RDC: des investisseurs américains plaident pour l’amélioration du climat des affaires

Une vue des commercants et clients au Marché Municipal de Matete (Kinshasa/RDC), Radio Okapi/Ph. Aimé-NZINGA

L’assainissement du climat des affaires a été au menu d’un échange lundi 15 juin à Kinshasa entre la Chambre de commerce américaine et le conseiller spécial du chef de l’Etat pour la bonne gouvernance, Luzolo Bambi. Ce dernier a expliqué aux hommes d’affaires et banquiers ainsi qu’à l’ambassadeur des Etats-Unis en RDC sa mission en matière de la lutte contre la corruption, le blanchiment des capitaux et le financement de terrorisme. Ses interlocuteurs se sont engagés à accompagner ses actions pour améliorer le climat des affaires en RDC.

Le conseiller spécial de Joseph Kabila dit avoir besoin d’un appui du monde des affaires, notamment pour le renforcement des capacités d’une centaine d’agents à sa charge afin de mener à bien ses actions.
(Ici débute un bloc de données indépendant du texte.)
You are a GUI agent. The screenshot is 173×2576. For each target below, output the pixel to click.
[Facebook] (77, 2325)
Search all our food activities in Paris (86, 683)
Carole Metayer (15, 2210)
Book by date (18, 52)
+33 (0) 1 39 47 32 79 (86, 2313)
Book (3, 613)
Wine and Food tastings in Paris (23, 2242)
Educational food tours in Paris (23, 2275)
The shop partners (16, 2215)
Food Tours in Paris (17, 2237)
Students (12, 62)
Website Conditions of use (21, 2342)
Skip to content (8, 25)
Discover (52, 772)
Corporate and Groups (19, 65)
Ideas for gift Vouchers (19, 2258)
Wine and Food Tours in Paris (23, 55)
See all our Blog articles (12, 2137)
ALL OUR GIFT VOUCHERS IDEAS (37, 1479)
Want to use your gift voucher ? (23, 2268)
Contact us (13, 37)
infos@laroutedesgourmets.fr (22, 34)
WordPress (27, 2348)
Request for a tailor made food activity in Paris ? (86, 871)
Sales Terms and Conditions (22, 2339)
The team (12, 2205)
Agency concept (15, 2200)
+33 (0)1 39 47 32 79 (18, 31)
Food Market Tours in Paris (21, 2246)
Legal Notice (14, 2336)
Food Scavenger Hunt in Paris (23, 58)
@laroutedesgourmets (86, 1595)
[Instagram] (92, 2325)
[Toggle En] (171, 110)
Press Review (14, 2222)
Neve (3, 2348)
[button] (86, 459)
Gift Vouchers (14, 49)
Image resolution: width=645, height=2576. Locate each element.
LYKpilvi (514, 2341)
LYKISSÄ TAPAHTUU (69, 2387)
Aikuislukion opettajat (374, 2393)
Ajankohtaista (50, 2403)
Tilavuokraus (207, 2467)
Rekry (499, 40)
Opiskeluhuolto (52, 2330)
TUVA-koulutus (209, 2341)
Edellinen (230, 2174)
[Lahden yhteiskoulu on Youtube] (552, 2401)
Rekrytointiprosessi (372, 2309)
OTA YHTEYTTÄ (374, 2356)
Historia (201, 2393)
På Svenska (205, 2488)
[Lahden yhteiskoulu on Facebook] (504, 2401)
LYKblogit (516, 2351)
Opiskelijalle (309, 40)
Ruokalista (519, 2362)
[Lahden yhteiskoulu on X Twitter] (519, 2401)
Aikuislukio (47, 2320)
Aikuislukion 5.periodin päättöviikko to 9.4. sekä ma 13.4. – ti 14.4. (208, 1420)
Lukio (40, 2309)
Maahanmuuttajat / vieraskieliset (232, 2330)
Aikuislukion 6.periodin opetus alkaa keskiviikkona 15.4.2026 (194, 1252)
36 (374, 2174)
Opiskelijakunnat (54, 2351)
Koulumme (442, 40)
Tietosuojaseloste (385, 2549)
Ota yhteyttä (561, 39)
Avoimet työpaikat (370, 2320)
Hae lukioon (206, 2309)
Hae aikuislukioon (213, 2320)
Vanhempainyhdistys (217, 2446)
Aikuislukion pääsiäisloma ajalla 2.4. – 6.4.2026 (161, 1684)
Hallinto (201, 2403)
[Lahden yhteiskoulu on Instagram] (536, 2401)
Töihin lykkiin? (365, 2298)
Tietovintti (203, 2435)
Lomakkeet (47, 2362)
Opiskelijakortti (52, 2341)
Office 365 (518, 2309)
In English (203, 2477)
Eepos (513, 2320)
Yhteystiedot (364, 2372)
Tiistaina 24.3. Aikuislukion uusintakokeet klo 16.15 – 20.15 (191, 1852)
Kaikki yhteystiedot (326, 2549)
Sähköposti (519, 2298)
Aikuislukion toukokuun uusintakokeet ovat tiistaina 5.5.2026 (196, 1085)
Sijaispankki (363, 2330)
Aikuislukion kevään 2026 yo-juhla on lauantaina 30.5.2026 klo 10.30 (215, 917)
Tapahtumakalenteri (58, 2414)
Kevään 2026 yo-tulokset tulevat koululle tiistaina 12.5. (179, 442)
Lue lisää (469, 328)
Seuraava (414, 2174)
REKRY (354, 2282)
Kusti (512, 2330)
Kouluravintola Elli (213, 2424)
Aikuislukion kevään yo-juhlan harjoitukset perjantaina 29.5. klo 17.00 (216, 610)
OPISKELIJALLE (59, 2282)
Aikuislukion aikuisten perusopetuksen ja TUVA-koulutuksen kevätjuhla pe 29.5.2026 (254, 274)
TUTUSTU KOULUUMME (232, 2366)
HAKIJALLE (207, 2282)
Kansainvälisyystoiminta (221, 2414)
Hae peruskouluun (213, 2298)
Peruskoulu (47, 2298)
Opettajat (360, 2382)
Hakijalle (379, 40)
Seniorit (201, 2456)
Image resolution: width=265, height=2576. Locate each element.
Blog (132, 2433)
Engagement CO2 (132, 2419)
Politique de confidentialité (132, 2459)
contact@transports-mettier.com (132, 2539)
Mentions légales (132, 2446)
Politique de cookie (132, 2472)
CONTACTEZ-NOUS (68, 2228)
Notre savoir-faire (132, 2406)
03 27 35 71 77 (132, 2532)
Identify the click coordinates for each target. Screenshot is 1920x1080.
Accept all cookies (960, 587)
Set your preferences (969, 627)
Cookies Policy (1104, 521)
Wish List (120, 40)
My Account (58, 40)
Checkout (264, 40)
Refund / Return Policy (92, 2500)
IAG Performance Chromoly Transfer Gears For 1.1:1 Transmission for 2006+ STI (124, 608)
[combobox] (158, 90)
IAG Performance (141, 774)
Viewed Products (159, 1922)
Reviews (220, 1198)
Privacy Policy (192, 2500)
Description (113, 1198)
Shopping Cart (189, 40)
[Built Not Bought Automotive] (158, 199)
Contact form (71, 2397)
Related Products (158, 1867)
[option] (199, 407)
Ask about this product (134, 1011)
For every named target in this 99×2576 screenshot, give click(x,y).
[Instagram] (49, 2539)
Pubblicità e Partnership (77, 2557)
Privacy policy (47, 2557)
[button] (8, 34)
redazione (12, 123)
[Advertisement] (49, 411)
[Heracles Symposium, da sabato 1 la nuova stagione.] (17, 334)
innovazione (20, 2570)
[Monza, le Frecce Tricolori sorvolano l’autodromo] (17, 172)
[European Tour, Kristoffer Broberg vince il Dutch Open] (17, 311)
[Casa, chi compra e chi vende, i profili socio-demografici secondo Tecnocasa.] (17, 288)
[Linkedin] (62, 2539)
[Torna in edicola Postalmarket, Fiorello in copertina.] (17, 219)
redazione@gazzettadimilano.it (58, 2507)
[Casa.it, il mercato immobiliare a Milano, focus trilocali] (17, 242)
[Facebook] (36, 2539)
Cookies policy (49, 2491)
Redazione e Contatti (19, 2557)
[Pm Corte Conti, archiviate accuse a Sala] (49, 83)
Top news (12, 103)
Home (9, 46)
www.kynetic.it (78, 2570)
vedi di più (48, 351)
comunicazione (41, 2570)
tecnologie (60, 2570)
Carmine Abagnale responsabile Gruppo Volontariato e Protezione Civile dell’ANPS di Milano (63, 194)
Mais le président de la chambre de commerce américaine, Christopher Dehappy, fait savoir ses attentes en cette matière:

«Treize sociétés américaines, qui ont été ici plus de deux fois comme investisseurs, [veulent revenir] au Congo. Pourquoi les treize n’ont pas ouvert des bureaux maintenant? C’est parce que justement elles ont peur de cette classification du climat des affaires. Donc, nous attendons un vrai accompagnement des plaintes, un système judiciaire réel, juste et que le système de dénonciation ne soit pas accompagné de représailles».

A la question de savoir s’il y a des améliorations considérables dans le monde affaires en RDC depuis 2006, Christopher Dehappy a répondu :

«On n’est pas encore là, mais il y a quand même des améliorations. Nous sommes partis peut-être de 10 kg de problèmes à presque 7,5. Donc, il y a encore du chemin à faire. La Cellule nationale des renseignements financiers (Cenaref) doit être sortie de la Banque centrale. Elle doit être un organe totalement indépendant.»

Les actions à mener par Luzolo Bambi, selon les membres de cette délégation américaine, devront se traduire par des sanctions et le changement des mentalités.

A ce jour, le conseiller spécial du chef de l’Etat continue d’enregistrer des milliers de plaintes en matière de détournement des fonds et de corruption. Dans un mois et demi, a-t-il promis, les auteurs de ces infractions seront jugés devant les instances judiciaires.